Source material:
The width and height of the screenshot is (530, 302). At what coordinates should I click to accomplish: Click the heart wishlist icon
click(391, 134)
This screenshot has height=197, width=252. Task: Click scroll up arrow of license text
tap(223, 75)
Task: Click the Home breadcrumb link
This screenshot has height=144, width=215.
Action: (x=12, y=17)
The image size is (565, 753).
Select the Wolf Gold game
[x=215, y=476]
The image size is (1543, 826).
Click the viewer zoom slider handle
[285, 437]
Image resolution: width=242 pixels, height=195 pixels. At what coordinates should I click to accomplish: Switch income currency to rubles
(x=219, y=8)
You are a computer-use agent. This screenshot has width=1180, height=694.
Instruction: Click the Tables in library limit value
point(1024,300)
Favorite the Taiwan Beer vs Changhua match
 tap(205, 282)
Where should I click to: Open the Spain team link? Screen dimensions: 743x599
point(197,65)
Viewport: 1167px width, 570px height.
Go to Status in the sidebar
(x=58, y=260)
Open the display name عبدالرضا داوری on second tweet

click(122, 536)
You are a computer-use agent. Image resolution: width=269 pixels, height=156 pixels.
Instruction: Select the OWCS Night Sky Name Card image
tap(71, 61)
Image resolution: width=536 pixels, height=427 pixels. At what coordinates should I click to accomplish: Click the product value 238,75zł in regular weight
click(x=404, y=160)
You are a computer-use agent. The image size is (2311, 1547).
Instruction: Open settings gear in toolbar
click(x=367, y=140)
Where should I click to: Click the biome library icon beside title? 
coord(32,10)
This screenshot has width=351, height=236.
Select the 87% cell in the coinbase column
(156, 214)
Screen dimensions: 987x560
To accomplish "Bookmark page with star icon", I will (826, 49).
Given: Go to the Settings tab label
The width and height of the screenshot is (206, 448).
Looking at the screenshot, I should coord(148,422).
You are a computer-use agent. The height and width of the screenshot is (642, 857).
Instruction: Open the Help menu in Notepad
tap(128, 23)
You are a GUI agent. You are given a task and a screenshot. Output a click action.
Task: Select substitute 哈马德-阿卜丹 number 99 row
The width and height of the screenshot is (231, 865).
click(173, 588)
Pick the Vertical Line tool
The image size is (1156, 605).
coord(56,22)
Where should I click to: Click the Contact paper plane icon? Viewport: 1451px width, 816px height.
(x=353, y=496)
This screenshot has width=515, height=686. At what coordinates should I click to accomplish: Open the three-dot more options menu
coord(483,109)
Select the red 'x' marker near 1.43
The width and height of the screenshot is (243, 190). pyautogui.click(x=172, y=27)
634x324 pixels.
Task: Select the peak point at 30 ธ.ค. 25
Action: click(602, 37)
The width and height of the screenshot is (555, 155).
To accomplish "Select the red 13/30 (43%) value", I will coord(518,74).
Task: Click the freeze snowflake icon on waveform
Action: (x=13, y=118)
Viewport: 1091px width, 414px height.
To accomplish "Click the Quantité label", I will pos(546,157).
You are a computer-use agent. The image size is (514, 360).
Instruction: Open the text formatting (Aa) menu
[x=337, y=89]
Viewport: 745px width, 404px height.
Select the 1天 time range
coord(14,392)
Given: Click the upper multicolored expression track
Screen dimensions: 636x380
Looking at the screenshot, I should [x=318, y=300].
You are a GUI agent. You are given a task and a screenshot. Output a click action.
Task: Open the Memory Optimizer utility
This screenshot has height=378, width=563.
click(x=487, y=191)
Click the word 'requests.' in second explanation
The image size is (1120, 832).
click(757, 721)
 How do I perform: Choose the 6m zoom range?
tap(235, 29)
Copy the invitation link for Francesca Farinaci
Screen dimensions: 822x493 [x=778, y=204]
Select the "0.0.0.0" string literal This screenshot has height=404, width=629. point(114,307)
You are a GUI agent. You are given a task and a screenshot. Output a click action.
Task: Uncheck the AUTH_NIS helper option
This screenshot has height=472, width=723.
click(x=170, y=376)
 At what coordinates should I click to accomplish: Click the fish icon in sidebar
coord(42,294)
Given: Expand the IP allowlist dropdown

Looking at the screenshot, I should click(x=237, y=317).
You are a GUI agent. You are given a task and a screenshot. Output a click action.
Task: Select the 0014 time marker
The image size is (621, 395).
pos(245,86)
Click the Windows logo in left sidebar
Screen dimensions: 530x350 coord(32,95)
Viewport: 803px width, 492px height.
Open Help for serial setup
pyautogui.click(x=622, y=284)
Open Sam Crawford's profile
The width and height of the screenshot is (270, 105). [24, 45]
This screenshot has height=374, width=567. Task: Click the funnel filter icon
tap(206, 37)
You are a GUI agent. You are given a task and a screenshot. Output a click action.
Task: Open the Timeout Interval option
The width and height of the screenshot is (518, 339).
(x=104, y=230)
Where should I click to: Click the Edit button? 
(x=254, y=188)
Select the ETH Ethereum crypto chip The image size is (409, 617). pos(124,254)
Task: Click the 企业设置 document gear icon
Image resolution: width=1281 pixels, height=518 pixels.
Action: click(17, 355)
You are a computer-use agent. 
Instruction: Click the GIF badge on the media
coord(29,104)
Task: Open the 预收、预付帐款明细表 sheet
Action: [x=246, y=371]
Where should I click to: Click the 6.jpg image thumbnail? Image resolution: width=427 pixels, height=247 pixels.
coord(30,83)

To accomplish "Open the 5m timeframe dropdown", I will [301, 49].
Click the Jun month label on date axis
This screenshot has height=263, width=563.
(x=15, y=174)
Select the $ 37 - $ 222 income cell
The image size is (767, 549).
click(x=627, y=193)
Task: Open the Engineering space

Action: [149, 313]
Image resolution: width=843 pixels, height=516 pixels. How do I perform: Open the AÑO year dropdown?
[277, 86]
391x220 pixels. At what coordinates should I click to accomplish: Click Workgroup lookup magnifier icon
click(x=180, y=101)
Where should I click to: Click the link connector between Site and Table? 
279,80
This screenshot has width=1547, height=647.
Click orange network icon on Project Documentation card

» **Goal**
Copy every line of the material above word for word, without changing anything.

» **Answer to the exercise**
The width and height of the screenshot is (530, 302). At what coordinates should I click to accomplish: Click the heart wishlist icon
click(391, 134)
This screenshot has height=197, width=252. Task: Click scroll up arrow of license text
tap(223, 75)
Task: Click the Home breadcrumb link
This screenshot has height=144, width=215.
Action: (x=12, y=17)
The image size is (565, 753).
Select the Wolf Gold game
[x=215, y=476]
The image size is (1543, 826).
Click the viewer zoom slider handle
[285, 437]
Image resolution: width=242 pixels, height=195 pixels. At what coordinates should I click to accomplish: Switch income currency to rubles
(x=219, y=8)
You are a computer-use agent. This screenshot has width=1180, height=694.
Instruction: Click the Tables in library limit value
point(1024,300)
Favorite the Taiwan Beer vs Changhua match
 tap(205, 282)
Where should I click to: Open the Spain team link? Screen dimensions: 743x599
point(197,65)
Viewport: 1167px width, 570px height.
Go to Status in the sidebar
(x=58, y=260)
Open the display name عبدالرضا داوری on second tweet

click(122, 536)
You are a computer-use agent. Image resolution: width=269 pixels, height=156 pixels.
Instruction: Select the OWCS Night Sky Name Card image
tap(71, 61)
Image resolution: width=536 pixels, height=427 pixels. At what coordinates should I click to accomplish: Click the product value 238,75zł in regular weight
click(x=404, y=160)
You are a computer-use agent. The image size is (2311, 1547).
Instruction: Open settings gear in toolbar
click(x=367, y=140)
Where should I click to: Click the biome library icon beside title? 
coord(32,10)
This screenshot has width=351, height=236.
Select the 87% cell in the coinbase column
(156, 214)
Screen dimensions: 987x560
To accomplish "Bookmark page with star icon", I will (826, 49).
Given: Go to the Settings tab label
The width and height of the screenshot is (206, 448).
Looking at the screenshot, I should coord(148,422).
You are a computer-use agent. The height and width of the screenshot is (642, 857).
Instruction: Open the Help menu in Notepad
tap(128, 23)
You are a GUI agent. You are given a task and a screenshot. Output a click action.
Task: Select substitute 哈马德-阿卜丹 number 99 row
The width and height of the screenshot is (231, 865).
click(173, 588)
Pick the Vertical Line tool
The image size is (1156, 605).
coord(56,22)
Where should I click to: Click the Contact paper plane icon? Viewport: 1451px width, 816px height.
(x=353, y=496)
This screenshot has width=515, height=686. At what coordinates should I click to accomplish: Open the three-dot more options menu
coord(483,109)
Select the red 'x' marker near 1.43
The width and height of the screenshot is (243, 190). pyautogui.click(x=172, y=27)
634x324 pixels.
Task: Select the peak point at 30 ธ.ค. 25
Action: click(602, 37)
The width and height of the screenshot is (555, 155).
To accomplish "Select the red 13/30 (43%) value", I will coord(518,74).
Task: Click the freeze snowflake icon on waveform
Action: (x=13, y=118)
Viewport: 1091px width, 414px height.
To accomplish "Click the Quantité label", I will pos(546,157).
You are a computer-use agent. The image size is (514, 360).
Instruction: Open the text formatting (Aa) menu
[x=337, y=89]
Viewport: 745px width, 404px height.
Select the 1天 time range
coord(14,392)
Given: Click the upper multicolored expression track
Screen dimensions: 636x380
Looking at the screenshot, I should [x=318, y=300].
You are a GUI agent. You are given a task and a screenshot. Output a click action.
Task: Open the Memory Optimizer utility
This screenshot has height=378, width=563.
click(x=487, y=191)
Click the word 'requests.' in second explanation
The image size is (1120, 832).
click(757, 721)
 How do I perform: Choose the 6m zoom range?
tap(235, 29)
Copy the invitation link for Francesca Farinaci
Screen dimensions: 822x493 [x=778, y=204]
Select the "0.0.0.0" string literal This screenshot has height=404, width=629. point(114,307)
You are a GUI agent. You are given a task and a screenshot. Output a click action.
Task: Uncheck the AUTH_NIS helper option
This screenshot has height=472, width=723.
click(x=170, y=376)
 At what coordinates should I click to accomplish: Click the fish icon in sidebar
coord(42,294)
Given: Expand the IP allowlist dropdown

Looking at the screenshot, I should click(x=237, y=317).
You are a GUI agent. You are given a task and a screenshot. Output a click action.
Task: Select the 0014 time marker
The image size is (621, 395).
pos(245,86)
Click the Windows logo in left sidebar
Screen dimensions: 530x350 coord(32,95)
Viewport: 803px width, 492px height.
Open Help for serial setup
pyautogui.click(x=622, y=284)
Open Sam Crawford's profile
The width and height of the screenshot is (270, 105). [24, 45]
This screenshot has height=374, width=567. Task: Click the funnel filter icon
tap(206, 37)
You are a GUI agent. You are given a task and a screenshot. Output a click action.
Task: Open the Timeout Interval option
The width and height of the screenshot is (518, 339).
(x=104, y=230)
Where should I click to: Click the Edit button? 
(x=254, y=188)
Select the ETH Ethereum crypto chip The image size is (409, 617). pos(124,254)
Task: Click the 企业设置 document gear icon
Image resolution: width=1281 pixels, height=518 pixels.
Action: click(17, 355)
You are a computer-use agent. 
Instruction: Click the GIF badge on the media
coord(29,104)
Task: Open the 预收、预付帐款明细表 sheet
Action: [x=246, y=371]
Where should I click to: Click the 6.jpg image thumbnail? Image resolution: width=427 pixels, height=247 pixels.
coord(30,83)

To accomplish "Open the 5m timeframe dropdown", I will [301, 49].
Click the Jun month label on date axis
This screenshot has height=263, width=563.
(x=15, y=174)
Select the $ 37 - $ 222 income cell
The image size is (767, 549).
click(x=627, y=193)
Task: Open the Engineering space

Action: [149, 313]
Image resolution: width=843 pixels, height=516 pixels. How do I perform: Open the AÑO year dropdown?
[277, 86]
391x220 pixels. At what coordinates should I click to accomplish: Click Workgroup lookup magnifier icon
click(x=180, y=101)
Where should I click to: Click the link connector between Site and Table? 
279,80
This screenshot has width=1547, height=647.
Click orange network icon on Project Documentation card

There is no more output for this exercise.